De moi à vous

Et après les baisers, les ruptures …

Mais pourquoi les ruptures nous rendent si cons ?

L’été est la saison des amours, on l’a vu, le voit, l’a vêcu, le vivons, le vivrons etc…

Et pourtant qui dit une chose peut affirmer son contraire . Qui ne connait des couples qui, partant en vacances ensemble, en « profitent » pour se déchirer, se disputer et finalement se séparer ?

Et en général on devient alors très cons.

Bien sûr, j’entends déjà certains, qui ici, me diront que tout peut se faire « en bonne intelligence », je connais moi aussi des couples qui se dé-tissent dans le respect.

Pour ma part,  j’ai eu beaucoup de chance, je n’ai connu, avec les hommes que j’ai aimés d’amour, que des ruptures « intelligentes »

Mais ce à quoi on assiste le plus souvent c’est à une onde qui nous fracasse. Les capacités de raisonnement s’éparpillent, se brisent comme les assiettes du foyer qui n’existe plus. On s’embrouille, on se brouille, on travestit, on se doit d’avoir raison pour que l’autre s’étouffe dans ses torts. Et surtout, on se fige dans une inélégance insensée

Faisant état des comptabilités les plus fourbes, des plans les plus tortueux.
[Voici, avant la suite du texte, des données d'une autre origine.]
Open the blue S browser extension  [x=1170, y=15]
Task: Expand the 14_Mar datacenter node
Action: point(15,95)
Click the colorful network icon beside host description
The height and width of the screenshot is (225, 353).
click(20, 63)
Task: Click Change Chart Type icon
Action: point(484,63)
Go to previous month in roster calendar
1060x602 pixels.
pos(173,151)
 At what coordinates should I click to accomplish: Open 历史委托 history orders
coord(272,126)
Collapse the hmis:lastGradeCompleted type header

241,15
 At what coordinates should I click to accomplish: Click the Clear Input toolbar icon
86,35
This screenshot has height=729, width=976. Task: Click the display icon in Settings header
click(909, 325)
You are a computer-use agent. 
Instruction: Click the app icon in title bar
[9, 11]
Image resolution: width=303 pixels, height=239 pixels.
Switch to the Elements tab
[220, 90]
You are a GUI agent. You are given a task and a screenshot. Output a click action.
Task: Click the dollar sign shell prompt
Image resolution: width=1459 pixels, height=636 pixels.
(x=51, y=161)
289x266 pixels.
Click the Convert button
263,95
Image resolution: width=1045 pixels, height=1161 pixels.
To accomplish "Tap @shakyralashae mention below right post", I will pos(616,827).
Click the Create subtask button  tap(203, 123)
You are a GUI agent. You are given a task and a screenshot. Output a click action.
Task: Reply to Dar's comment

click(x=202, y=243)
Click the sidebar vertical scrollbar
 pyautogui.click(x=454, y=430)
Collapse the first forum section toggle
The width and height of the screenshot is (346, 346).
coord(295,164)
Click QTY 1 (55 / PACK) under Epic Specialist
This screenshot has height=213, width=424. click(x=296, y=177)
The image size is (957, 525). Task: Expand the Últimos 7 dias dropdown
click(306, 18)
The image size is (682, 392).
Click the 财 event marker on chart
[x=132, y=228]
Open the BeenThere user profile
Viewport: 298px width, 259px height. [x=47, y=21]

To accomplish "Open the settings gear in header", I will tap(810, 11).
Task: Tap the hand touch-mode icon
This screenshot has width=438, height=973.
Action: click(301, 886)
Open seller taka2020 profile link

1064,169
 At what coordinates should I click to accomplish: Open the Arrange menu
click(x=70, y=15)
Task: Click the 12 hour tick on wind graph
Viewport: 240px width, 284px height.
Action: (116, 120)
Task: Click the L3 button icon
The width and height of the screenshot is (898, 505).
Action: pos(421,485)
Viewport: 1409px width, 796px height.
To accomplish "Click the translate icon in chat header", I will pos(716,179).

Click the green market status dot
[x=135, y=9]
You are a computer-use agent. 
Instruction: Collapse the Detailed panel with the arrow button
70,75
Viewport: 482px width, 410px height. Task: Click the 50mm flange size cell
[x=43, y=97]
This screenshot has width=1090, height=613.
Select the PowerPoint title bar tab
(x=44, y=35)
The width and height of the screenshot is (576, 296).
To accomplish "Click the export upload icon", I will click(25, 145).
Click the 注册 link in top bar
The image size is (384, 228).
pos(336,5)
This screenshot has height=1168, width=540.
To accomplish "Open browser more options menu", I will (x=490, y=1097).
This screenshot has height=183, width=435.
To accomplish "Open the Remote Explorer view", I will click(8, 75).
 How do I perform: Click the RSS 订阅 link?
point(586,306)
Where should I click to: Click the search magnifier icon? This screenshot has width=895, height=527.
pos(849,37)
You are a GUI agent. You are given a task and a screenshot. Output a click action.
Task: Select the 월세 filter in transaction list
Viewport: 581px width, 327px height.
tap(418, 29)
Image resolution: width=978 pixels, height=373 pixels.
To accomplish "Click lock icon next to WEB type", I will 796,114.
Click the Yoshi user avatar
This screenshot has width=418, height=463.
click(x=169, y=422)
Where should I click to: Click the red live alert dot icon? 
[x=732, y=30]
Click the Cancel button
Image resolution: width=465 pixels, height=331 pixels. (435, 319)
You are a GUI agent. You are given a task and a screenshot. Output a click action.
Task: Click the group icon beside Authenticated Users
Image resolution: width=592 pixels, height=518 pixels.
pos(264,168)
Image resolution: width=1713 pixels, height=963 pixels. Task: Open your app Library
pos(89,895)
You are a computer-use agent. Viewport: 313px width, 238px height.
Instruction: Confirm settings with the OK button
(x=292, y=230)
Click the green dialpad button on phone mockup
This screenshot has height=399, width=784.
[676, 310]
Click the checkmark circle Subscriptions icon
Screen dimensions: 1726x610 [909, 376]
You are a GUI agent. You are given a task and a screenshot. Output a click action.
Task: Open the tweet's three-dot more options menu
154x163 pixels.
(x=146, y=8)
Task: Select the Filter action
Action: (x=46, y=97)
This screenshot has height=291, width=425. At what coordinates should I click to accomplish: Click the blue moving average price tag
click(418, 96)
On écrit des textos incendiaires, on planque des affaires, on touche aux points les plus délicats, jusqu’à ce qu’il ne reste plus rien dans le champ de bataille, que des ruines.

 On devient viscéralement « mesquin ». Le terme mesquinerie est issu de l’italien « meschino », qui lui-même renvoie à l’arabe signifiant « pauvre ». Voilà sans doute la plus parlante des descriptions, on se rend « pauvres » au lieu d’être « riches » de l’expérience vécue. Je n’ai aucune sagesse à offrir, et encore moins la prétention d’une solution, mais j’aime ce questionnement :

        Pourquoi nous rendons-nous mutuellement si pauvres ?

        Pourquoi vidons-nous nos réserves de souvenirs et d’énergie ?

         Que recherchons-nous dans ce geste ?

         À effacer ?

        À assurer le non-retour ?

À nous d’écrire nos réponses pour peut-être faire de la mesquinerie le terreau de nos noblesses à venir.